Beberapa orang mungkin menganggap itu seperti pergi ke berbagai pasar yang berbeda untuk mencari bahan-bahan yang kita perlukan untuk memasak makanan yang lezat. Mereka juga mungkin akan mengatakan bahwa kita perlu memilih gereja di mana kita dapat merasa puas dan merasakan kehadiran Tuhan di dalamnya.

Namun aku menyadari bahwa ketika kita hanya melihat pengalaman-pengalaman yang tampak di permukaan dan memutuskan untuk berpindah-pindah gereja, kita sedang menjauhkan diri kita dari sukacita akan rasa memiliki.

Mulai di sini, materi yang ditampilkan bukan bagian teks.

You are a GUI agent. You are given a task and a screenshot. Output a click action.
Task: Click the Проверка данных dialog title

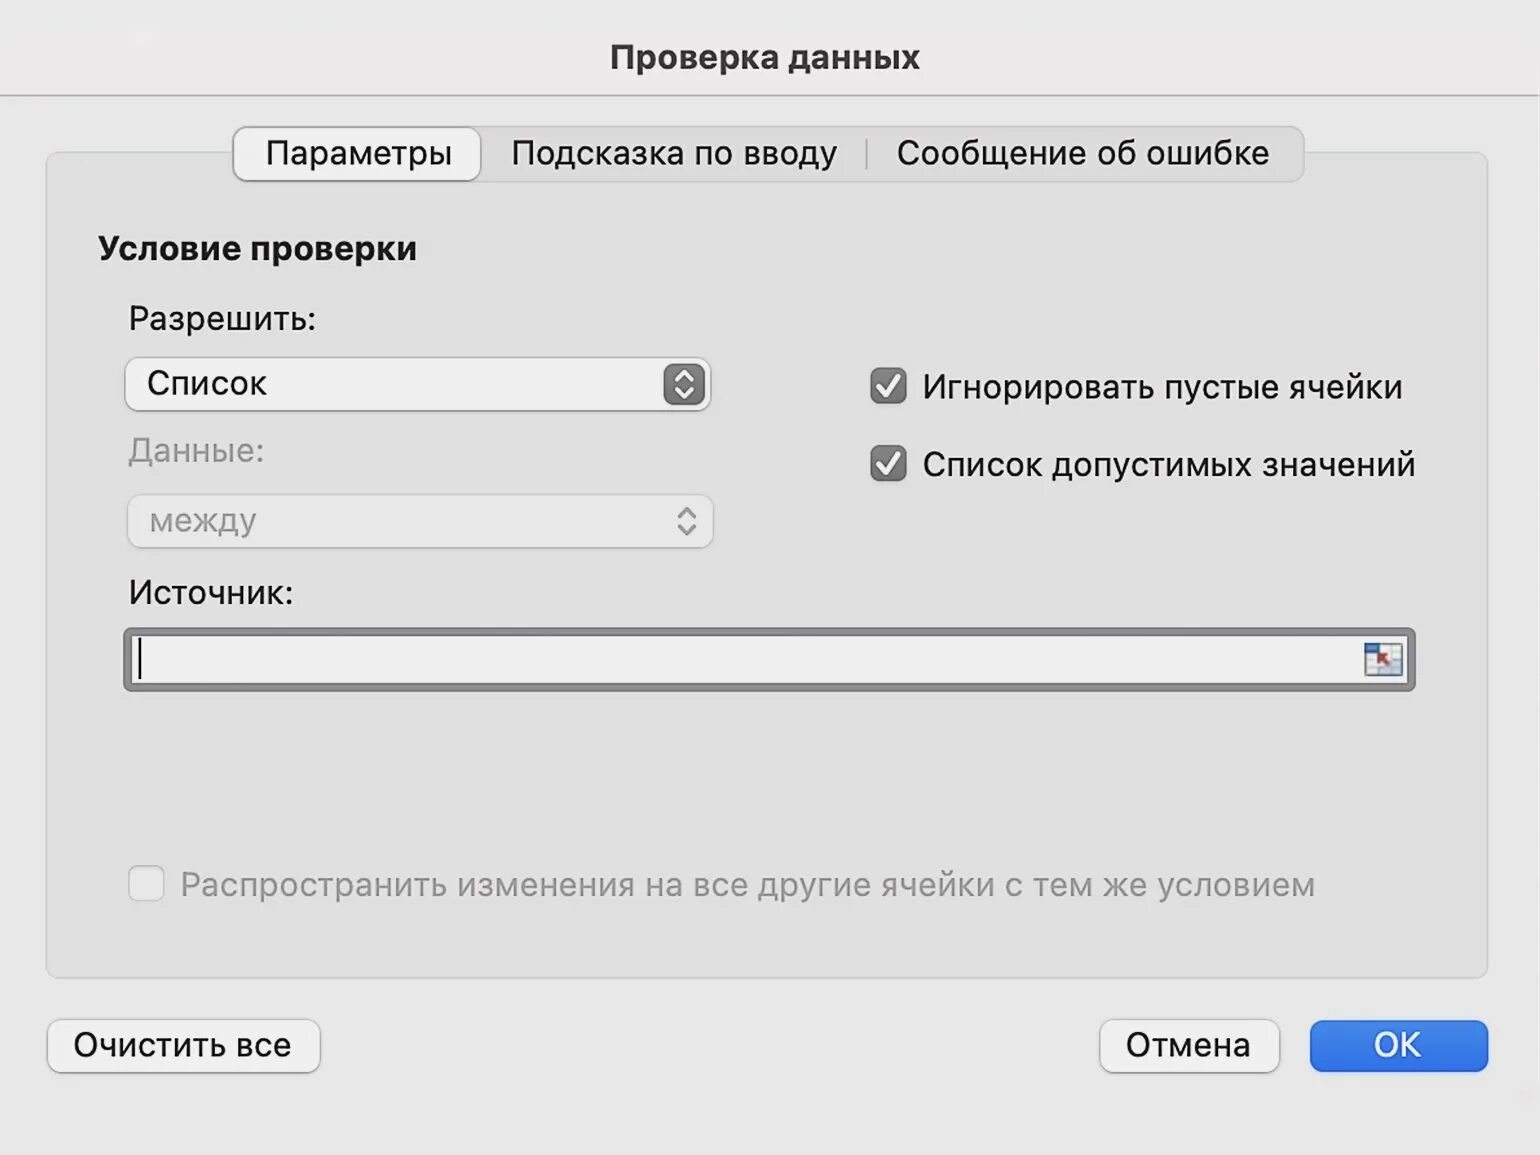[x=765, y=57]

Pertumbuhan terjadi ketika kita mau berakar dan berkomitmen.

Dari pendalaman Alkitab yang kulakukan, aku menjadi semakin yakin bahwa keanggotaan gereja adalah sebuah fondasi spiritual yang penting dan tidak dapat kita abaikan.

Di musim panas kali ini, teman baikku mengobrol denganku tentang mengunjungi berbagai gereja bersama di musim gugur nanti. Dia sedang bersiap-siap untuk masuk kuliah dan membutuhkan gereja yang lebih dekat dengan kampusnya. Dia mendorongku untuk pindah gereja dan mencari gereja yang usia jemaatnya sepantaran denganku. Tapi aku merasa belum siap mengambil keputusan itu. Di samping karena aku menghargai keanggotaan gereja, aku juga tidak mau berpindah gereja hanya karena mengikuti teman. Aku mengatakan kepadanya bahwa aku akan mencari kesempatan pelayanan di dalam gerejaku, dan berdoa tentang kehendak Tuhan bagi masa depanku.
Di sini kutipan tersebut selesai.